### INPUT DATA ###

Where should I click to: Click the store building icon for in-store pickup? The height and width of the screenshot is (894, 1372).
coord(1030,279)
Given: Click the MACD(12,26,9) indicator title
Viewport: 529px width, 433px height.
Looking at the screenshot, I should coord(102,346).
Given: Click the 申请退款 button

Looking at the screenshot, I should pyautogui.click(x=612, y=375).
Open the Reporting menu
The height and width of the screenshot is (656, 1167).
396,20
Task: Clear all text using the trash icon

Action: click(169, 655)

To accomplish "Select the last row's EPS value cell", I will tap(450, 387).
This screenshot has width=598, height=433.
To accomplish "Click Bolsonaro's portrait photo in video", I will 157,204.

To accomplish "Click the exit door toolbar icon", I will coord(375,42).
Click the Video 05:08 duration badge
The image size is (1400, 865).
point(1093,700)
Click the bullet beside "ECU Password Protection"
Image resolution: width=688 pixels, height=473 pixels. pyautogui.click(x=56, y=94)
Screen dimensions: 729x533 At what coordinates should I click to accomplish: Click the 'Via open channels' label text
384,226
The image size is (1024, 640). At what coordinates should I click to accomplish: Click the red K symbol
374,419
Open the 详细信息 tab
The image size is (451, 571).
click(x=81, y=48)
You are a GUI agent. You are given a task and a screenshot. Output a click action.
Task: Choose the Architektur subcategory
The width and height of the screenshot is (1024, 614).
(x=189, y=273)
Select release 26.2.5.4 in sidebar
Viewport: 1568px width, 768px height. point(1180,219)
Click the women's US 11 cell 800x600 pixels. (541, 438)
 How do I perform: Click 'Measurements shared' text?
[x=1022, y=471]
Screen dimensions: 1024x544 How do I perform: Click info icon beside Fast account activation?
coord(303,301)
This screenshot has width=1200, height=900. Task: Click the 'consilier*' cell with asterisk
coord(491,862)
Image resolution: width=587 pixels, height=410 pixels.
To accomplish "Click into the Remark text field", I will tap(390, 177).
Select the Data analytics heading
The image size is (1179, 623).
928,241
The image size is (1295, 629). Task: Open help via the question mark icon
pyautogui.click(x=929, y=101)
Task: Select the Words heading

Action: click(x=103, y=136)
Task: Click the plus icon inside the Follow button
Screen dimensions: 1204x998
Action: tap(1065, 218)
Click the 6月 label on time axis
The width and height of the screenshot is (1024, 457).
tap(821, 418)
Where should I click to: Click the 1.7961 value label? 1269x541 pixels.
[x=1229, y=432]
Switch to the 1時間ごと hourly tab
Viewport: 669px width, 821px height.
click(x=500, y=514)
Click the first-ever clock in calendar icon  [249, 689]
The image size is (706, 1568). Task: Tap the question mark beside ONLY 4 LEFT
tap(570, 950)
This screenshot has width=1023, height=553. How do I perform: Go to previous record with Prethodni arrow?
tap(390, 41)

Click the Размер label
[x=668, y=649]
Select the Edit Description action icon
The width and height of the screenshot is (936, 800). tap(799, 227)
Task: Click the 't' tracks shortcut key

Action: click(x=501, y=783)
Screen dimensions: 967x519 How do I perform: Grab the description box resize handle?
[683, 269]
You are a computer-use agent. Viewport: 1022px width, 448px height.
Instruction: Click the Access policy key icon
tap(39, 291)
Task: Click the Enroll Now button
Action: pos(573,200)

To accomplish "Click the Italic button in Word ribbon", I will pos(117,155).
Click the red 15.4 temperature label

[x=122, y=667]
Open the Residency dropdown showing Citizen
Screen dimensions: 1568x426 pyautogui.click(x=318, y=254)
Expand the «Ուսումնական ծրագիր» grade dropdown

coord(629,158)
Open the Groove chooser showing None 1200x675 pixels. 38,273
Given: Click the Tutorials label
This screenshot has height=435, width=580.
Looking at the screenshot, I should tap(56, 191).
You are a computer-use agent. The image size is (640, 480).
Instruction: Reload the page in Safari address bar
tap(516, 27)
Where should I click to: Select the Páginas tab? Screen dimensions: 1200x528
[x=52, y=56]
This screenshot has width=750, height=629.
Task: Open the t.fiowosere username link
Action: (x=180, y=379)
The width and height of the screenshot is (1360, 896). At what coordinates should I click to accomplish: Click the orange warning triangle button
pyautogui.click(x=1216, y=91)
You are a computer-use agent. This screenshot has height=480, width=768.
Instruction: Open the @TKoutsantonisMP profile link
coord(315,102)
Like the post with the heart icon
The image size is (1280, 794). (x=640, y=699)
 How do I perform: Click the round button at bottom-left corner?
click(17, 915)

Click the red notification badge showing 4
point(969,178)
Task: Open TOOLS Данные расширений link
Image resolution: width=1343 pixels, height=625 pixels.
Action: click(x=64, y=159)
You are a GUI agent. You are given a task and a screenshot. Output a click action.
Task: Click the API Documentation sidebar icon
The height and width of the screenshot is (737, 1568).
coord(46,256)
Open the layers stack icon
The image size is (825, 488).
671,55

###

▶ [WORK TASK]: Among the lines above, which hold the word "agent"? Report each one.

▶ [RESULT FOR THIS TASK]:
You are a GUI agent. You are given a task and a screenshot. Output a click action.
You are a computer-use agent. Viewport: 1022px width, 448px height.
You are a computer-use agent. The image size is (640, 480).
You are a computer-use agent. This screenshot has height=480, width=768.
You are a GUI agent. You are given a task and a screenshot. Output a click action.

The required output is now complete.